*The task*. Copy the rows from the line that contains "This screenshot has height=401, width=742." through the line that contains "[x=1508, y=295]", substituting "How can I do this" for "How do I perform" and changing nothing else.

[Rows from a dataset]
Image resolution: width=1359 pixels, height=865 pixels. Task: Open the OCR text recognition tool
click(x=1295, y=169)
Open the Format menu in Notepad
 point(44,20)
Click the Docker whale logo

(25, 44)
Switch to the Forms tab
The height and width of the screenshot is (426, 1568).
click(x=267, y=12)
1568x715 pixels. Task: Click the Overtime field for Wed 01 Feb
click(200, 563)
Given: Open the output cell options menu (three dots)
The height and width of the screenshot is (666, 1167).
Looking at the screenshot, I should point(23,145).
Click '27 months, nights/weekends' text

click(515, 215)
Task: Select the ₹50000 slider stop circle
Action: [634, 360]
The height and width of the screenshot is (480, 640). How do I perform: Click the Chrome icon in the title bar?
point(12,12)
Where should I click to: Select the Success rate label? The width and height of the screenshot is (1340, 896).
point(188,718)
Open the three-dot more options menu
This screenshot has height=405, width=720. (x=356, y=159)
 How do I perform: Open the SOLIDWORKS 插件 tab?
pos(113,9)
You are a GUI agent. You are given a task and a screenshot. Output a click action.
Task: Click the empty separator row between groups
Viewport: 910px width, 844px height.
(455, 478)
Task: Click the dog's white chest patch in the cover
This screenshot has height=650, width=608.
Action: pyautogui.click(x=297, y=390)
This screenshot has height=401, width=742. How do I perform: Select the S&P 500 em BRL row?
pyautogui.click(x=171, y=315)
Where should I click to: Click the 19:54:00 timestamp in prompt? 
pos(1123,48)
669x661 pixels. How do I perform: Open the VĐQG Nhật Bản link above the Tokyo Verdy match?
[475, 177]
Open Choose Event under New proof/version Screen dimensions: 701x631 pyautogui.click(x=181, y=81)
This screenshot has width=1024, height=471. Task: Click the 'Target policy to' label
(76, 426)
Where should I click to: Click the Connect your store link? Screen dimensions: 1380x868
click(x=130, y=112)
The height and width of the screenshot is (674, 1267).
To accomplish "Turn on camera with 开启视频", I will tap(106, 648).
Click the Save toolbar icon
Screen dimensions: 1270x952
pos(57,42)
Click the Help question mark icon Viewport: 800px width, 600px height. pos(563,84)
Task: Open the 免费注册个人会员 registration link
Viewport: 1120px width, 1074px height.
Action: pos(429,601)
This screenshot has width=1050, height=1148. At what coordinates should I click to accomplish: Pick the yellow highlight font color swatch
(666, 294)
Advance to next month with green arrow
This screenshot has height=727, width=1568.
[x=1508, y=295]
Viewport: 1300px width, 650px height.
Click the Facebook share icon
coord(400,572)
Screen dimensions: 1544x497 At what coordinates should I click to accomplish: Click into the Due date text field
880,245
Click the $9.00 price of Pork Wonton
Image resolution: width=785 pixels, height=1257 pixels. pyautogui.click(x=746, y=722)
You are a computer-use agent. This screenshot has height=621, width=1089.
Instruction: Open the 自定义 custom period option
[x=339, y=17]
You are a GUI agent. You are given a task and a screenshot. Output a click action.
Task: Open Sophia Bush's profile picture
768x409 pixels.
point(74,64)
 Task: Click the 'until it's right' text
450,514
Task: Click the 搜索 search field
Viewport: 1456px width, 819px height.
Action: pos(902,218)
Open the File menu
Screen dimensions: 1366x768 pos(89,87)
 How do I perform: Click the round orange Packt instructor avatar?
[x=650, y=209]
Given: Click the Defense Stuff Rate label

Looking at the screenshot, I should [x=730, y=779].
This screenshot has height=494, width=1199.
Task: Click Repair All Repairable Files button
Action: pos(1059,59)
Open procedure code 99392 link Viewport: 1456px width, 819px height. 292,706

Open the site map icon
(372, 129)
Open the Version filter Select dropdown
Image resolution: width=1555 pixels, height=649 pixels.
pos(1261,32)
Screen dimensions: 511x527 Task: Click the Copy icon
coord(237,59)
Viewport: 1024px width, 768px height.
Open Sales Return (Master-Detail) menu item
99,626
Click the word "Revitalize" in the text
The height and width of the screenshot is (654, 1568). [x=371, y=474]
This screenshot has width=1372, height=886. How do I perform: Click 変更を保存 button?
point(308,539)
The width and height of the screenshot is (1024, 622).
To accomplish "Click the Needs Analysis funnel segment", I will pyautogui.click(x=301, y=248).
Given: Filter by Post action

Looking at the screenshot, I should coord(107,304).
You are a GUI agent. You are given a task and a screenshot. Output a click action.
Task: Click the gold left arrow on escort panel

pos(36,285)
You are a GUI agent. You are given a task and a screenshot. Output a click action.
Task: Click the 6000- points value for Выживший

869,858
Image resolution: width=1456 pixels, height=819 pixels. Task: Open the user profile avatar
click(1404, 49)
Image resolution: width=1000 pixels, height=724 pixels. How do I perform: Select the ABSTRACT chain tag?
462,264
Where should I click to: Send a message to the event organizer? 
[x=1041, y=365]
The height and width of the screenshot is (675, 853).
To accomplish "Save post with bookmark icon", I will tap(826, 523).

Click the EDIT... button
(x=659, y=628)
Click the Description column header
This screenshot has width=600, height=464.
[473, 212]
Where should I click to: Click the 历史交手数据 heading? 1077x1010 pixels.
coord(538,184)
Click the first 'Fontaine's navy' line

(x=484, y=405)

*Answer to this task*.
This screenshot has height=401, width=742. How can I do this: Select the S&P 500 em BRL row?
pyautogui.click(x=171, y=315)
Where should I click to: Click the 19:54:00 timestamp in prompt? 
pos(1123,48)
669x661 pixels. How can I do this: Open the VĐQG Nhật Bản link above the Tokyo Verdy match?
[475, 177]
Open Choose Event under New proof/version Screen dimensions: 701x631 pyautogui.click(x=181, y=81)
This screenshot has width=1024, height=471. Task: Click the 'Target policy to' label
(76, 426)
Where should I click to: Click the Connect your store link? Screen dimensions: 1380x868
click(x=130, y=112)
The height and width of the screenshot is (674, 1267).
To accomplish "Turn on camera with 开启视频", I will tap(106, 648).
Click the Save toolbar icon
Screen dimensions: 1270x952
pos(57,42)
Click the Help question mark icon Viewport: 800px width, 600px height. pos(563,84)
Task: Open the 免费注册个人会员 registration link
Viewport: 1120px width, 1074px height.
Action: pos(429,601)
This screenshot has width=1050, height=1148. At what coordinates should I click to accomplish: Pick the yellow highlight font color swatch
(666, 294)
Advance to next month with green arrow
This screenshot has height=727, width=1568.
[x=1508, y=295]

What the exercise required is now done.